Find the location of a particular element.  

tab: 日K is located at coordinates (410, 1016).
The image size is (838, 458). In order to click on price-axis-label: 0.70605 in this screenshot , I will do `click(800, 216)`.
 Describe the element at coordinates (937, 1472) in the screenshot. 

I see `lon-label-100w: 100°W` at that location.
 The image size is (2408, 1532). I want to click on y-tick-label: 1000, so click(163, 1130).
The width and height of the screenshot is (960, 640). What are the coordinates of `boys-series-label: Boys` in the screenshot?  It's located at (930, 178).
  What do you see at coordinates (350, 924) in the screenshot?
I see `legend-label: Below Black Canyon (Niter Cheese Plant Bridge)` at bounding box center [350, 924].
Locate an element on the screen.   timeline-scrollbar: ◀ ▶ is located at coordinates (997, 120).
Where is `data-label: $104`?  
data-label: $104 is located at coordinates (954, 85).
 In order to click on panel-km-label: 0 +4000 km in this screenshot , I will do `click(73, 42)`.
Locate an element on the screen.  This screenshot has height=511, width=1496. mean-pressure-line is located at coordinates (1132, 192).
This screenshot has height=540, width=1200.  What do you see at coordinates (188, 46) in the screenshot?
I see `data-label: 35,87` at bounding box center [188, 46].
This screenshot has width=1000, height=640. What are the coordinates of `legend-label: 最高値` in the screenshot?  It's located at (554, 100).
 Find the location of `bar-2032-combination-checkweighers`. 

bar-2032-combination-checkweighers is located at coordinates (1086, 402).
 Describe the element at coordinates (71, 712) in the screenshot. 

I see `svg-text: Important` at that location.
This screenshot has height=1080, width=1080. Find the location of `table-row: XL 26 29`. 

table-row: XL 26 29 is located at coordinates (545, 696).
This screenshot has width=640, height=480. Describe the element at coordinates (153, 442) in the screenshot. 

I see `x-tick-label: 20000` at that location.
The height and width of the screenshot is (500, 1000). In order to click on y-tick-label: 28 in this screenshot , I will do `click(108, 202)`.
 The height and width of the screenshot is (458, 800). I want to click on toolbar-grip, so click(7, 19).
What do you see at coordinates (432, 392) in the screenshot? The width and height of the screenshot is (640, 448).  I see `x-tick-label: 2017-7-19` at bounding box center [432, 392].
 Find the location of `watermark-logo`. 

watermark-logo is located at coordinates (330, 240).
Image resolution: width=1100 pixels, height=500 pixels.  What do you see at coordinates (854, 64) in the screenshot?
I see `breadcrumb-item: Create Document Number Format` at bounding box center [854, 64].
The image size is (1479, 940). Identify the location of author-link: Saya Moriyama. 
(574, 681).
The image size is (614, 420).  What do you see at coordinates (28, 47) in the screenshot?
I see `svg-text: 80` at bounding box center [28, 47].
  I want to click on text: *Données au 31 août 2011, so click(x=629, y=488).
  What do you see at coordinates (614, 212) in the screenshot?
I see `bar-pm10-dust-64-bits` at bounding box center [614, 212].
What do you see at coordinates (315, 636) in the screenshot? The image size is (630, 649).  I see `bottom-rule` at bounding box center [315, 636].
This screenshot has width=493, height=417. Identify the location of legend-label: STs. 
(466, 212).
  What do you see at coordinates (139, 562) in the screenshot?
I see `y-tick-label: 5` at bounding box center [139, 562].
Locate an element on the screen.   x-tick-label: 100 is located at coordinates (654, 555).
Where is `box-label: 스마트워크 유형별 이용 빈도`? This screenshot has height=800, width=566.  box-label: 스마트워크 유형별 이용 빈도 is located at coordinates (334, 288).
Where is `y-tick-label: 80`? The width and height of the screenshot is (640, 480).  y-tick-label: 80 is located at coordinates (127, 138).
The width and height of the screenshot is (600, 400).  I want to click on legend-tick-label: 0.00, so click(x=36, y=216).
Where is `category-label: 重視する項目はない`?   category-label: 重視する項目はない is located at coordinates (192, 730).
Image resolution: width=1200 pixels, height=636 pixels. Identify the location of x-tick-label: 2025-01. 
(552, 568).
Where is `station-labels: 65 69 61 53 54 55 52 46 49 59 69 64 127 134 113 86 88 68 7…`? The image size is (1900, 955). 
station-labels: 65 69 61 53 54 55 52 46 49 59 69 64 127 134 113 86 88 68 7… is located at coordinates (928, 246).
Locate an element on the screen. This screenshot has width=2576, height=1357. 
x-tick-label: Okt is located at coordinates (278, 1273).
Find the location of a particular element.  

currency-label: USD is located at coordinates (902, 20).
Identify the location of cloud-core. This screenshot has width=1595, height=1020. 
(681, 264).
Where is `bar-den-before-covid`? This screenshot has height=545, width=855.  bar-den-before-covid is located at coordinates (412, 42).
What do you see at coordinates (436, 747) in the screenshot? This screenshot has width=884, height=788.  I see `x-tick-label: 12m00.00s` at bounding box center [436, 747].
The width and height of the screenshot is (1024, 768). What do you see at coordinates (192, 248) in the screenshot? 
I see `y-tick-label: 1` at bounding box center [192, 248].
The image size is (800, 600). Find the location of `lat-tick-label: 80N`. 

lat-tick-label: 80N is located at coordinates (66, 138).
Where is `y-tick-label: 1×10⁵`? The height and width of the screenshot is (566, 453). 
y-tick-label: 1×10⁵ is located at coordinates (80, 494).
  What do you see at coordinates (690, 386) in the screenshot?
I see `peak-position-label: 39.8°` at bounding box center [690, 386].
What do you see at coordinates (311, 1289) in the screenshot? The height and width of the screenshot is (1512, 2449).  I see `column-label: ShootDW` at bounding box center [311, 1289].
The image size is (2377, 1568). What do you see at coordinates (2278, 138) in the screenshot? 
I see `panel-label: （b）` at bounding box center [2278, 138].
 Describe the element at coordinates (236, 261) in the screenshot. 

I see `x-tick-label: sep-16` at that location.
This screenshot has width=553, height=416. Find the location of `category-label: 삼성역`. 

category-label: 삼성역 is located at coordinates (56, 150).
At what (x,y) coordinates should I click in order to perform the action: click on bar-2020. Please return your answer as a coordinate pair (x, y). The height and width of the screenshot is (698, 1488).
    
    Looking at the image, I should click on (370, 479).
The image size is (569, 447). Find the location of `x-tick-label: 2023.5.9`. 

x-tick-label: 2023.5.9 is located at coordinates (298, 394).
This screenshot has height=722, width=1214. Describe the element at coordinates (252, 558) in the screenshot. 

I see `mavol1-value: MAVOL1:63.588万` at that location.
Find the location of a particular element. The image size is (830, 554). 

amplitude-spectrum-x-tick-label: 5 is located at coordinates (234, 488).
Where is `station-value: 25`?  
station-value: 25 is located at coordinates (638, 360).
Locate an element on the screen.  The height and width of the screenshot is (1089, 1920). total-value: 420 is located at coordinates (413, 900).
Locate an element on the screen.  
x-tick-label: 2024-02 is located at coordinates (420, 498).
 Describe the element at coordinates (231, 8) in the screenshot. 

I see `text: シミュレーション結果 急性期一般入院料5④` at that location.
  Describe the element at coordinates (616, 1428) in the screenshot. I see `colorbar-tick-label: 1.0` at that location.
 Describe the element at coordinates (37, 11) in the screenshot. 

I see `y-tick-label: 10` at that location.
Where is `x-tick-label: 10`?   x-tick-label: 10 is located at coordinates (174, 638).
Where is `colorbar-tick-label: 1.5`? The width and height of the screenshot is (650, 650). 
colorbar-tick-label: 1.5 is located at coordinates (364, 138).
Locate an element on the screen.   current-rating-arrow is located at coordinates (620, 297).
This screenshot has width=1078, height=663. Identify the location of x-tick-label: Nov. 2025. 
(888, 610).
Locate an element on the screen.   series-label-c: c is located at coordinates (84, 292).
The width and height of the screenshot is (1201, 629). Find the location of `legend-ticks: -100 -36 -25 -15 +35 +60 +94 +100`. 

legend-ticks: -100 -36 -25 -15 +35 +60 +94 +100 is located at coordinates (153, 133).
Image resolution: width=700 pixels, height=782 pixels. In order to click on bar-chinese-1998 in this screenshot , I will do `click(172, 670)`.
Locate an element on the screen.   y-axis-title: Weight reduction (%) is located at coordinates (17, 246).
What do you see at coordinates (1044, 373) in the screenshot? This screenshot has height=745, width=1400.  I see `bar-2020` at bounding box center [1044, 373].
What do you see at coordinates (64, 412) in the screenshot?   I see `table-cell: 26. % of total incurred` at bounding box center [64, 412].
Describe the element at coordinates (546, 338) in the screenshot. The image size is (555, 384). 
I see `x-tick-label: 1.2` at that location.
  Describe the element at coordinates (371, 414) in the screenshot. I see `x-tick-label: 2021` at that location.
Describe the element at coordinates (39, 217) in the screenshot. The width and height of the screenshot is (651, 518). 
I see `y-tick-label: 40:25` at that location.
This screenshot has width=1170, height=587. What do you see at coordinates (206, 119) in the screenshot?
++++++++
Your instructions =
Copy the rows above word for word, from the very first one through the row containing "coordinates (997, 120).", both included.

Task answer =
Find the location of a particular element.  

tab: 日K is located at coordinates (410, 1016).
The image size is (838, 458). In order to click on price-axis-label: 0.70605 in this screenshot , I will do `click(800, 216)`.
 Describe the element at coordinates (937, 1472) in the screenshot. 

I see `lon-label-100w: 100°W` at that location.
 The image size is (2408, 1532). I want to click on y-tick-label: 1000, so click(163, 1130).
The width and height of the screenshot is (960, 640). What are the coordinates of `boys-series-label: Boys` in the screenshot?  It's located at (930, 178).
  What do you see at coordinates (350, 924) in the screenshot?
I see `legend-label: Below Black Canyon (Niter Cheese Plant Bridge)` at bounding box center [350, 924].
Locate an element on the screen.   timeline-scrollbar: ◀ ▶ is located at coordinates (997, 120).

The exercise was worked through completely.